Regarding the quality of life assessments, the SF-36 revealed significant improvements in several categories, including physical functioning, role limitations due to physical problems, energy/vitality, pain, and total scores. These findings indicate that both treatment approaches can effectively enhance various aspects of quality of life, particularly in areas related to pain, physical function, strength, and activities of daily living, both at home and outside. Additionally, a significant time*group interaction effect was observed in the role limitations due to emotional problems category, favoring the IASTM group. This suggests that while both groups experienced similar improvements in most SF-36 categories, the IASTM group had a more pronounced positive effect on emotional limitations. The LAI questionnaire, which specifically assesses pain and daily living activities related to the knee, also showed improvements in both groups after two weeks of intervention, further supporting the benefits of these treatments.

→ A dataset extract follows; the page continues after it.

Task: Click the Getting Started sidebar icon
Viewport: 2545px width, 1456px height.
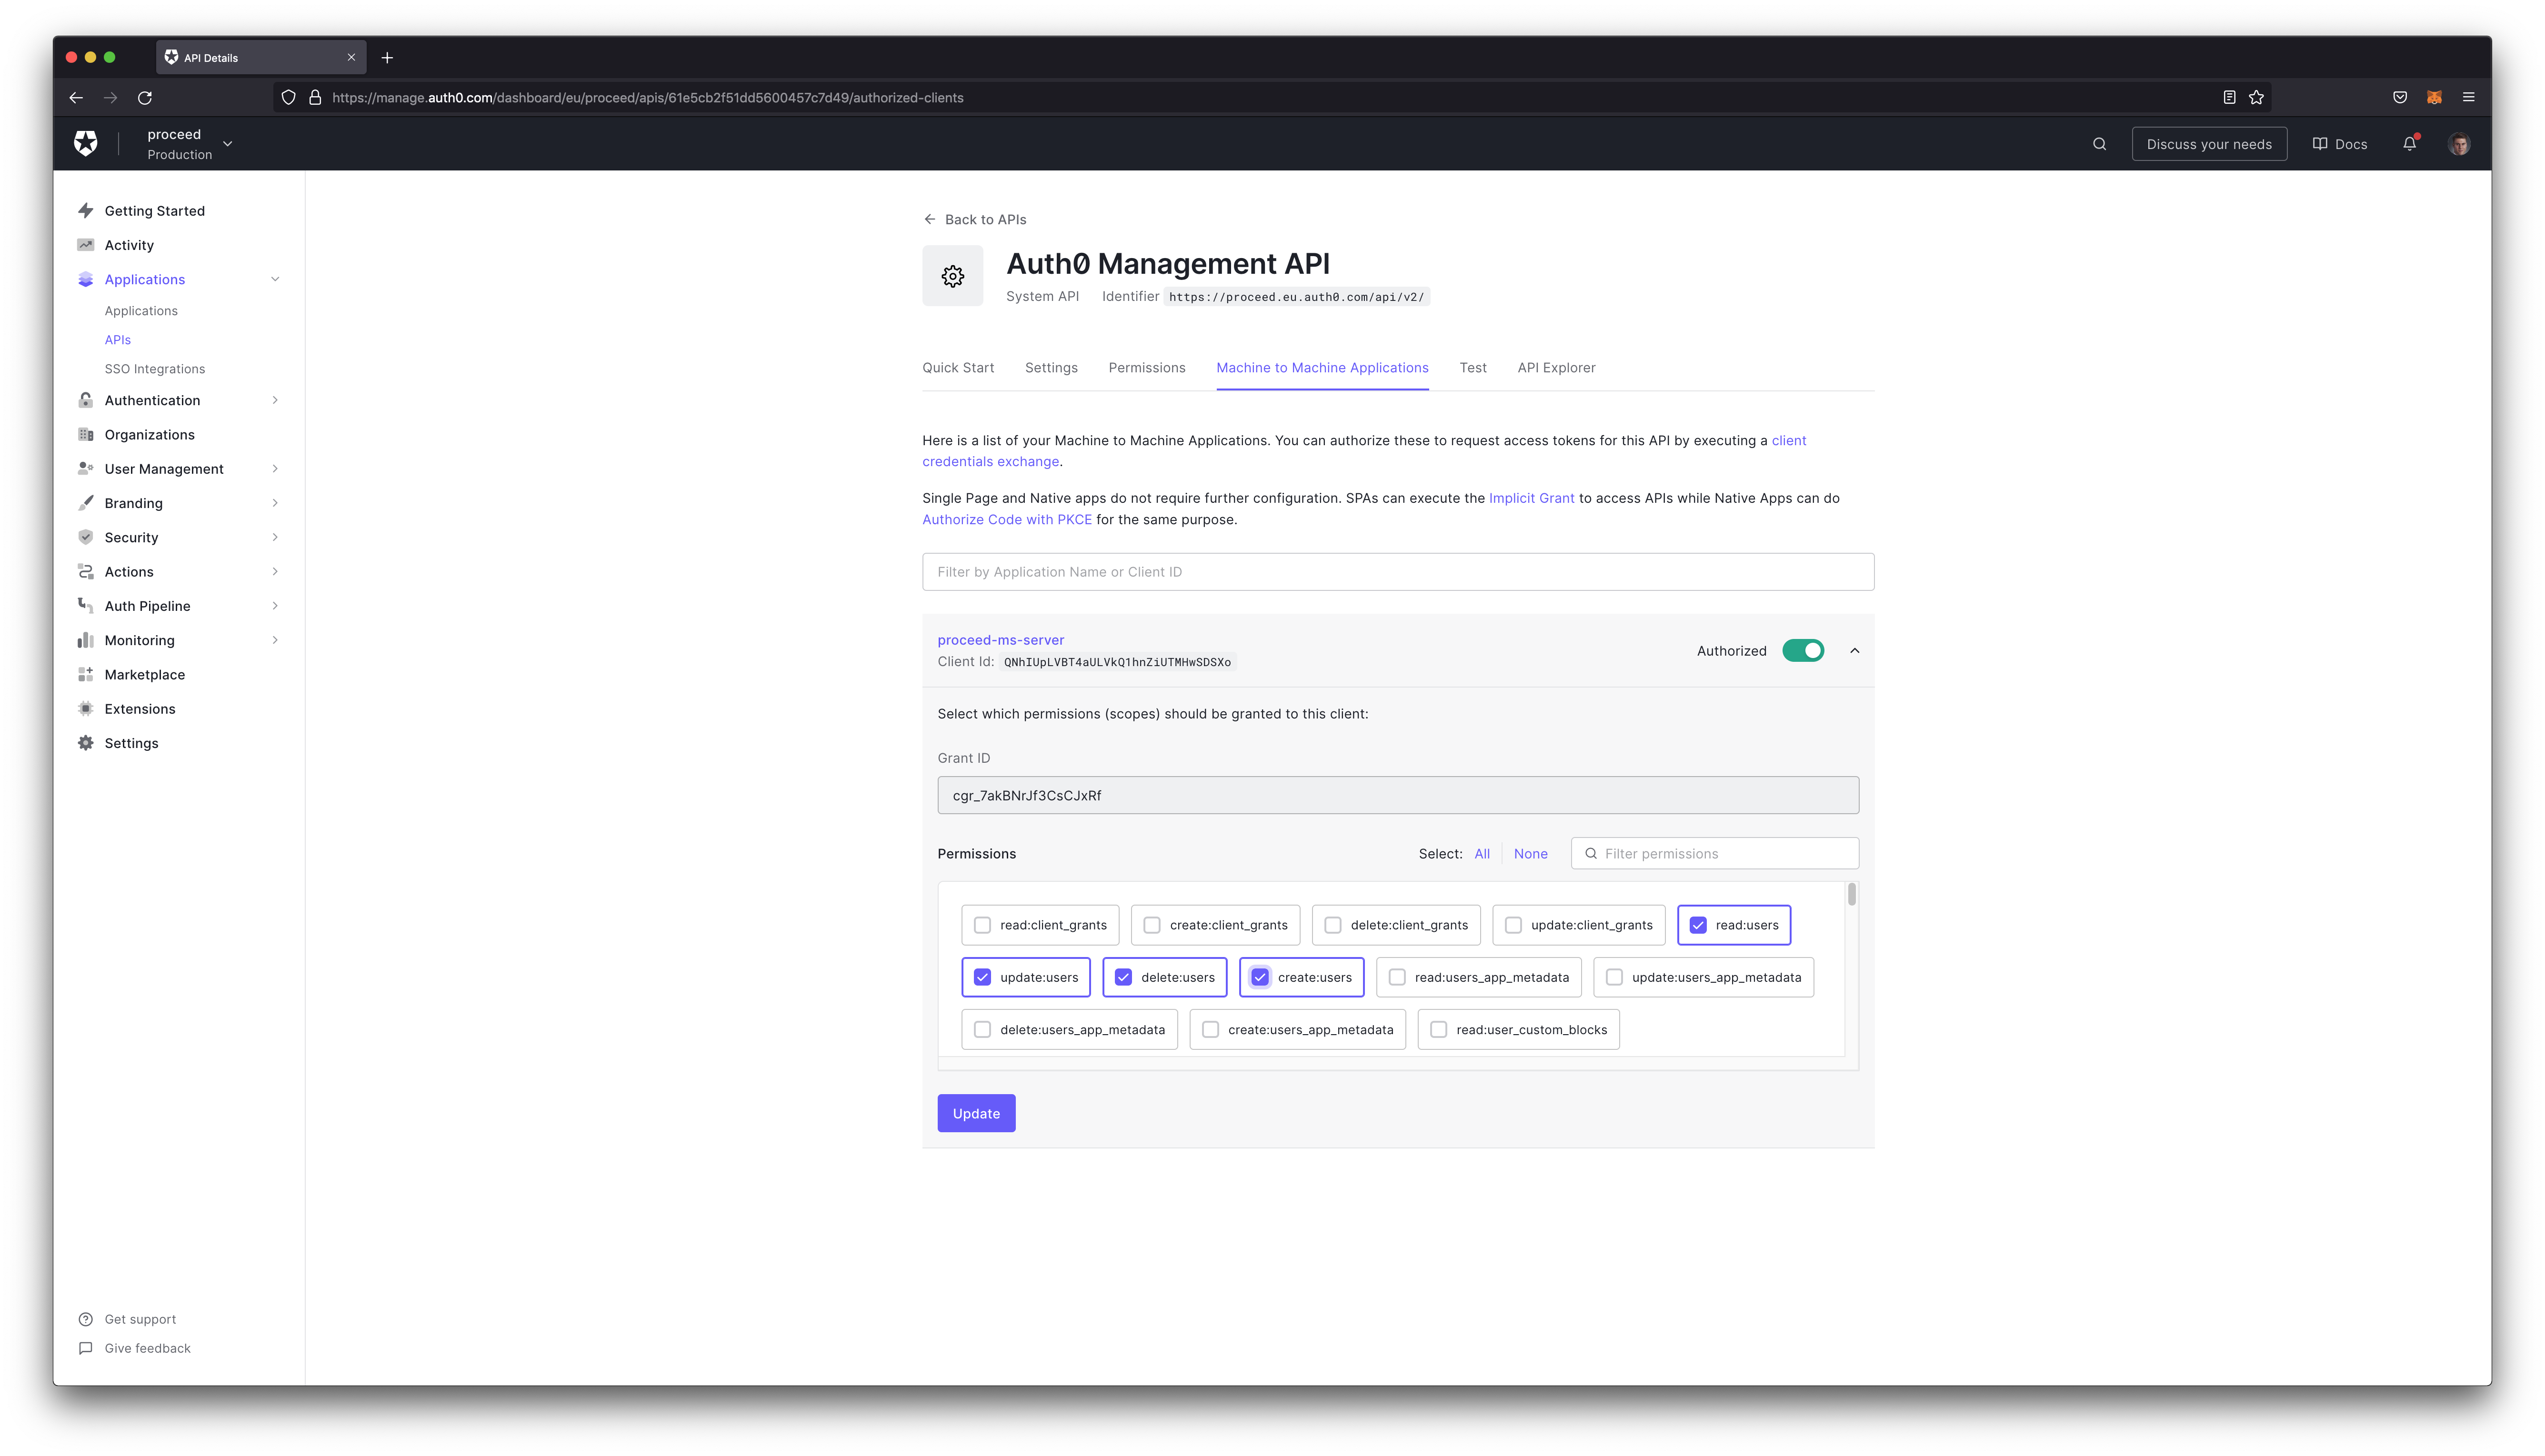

One limitation of this study was the limited number of IASTM sessions, necessitated by the COVID-19 pandemic, which impacted participants' willingness to attend clinic visits. Although four sessions were selected based on the positive immediate effects of IASTM and previous studies suggesting benefits within two weeks (27-31), we recommend additional sessions to fully explore the treatment's potential. Despite this constraint, the four sessions were sufficient to produce significant improvements in many variables. However, increasing the number of sessions could potentially enhance these outcomes further. Beyond the number of IASTM sessions, future research should delve into the biomechanical aspects of functional tasks to better understand how IASTM enhances functional performance and to optimize treatment protocols.
5.1. Conclusions
In conclusion, this study demonstrates that combining IASTM with exercise therapy significantly enhances functional performance in individuals with KOA, as evidenced by improvements in the 6MWT and TUG test results. Both interventions proved beneficial, but the IASTM group experienced greater gains, indicating enhanced effects on activities of daily living, which is particularly important for the elderly. The SF-36 and LAI questionnaires also showed improvements across various categories for both groups, with the IASTM group showing a slight improvement in the emotional role limitations category. While both groups showed significant improvements across most variables, underscoring the critical role of exercise therapy in the treatment regimen for patients with KOA, the trends favoring greater improvements in the IASTM group suggest that continued use of IASTM could lead to even better outcomes.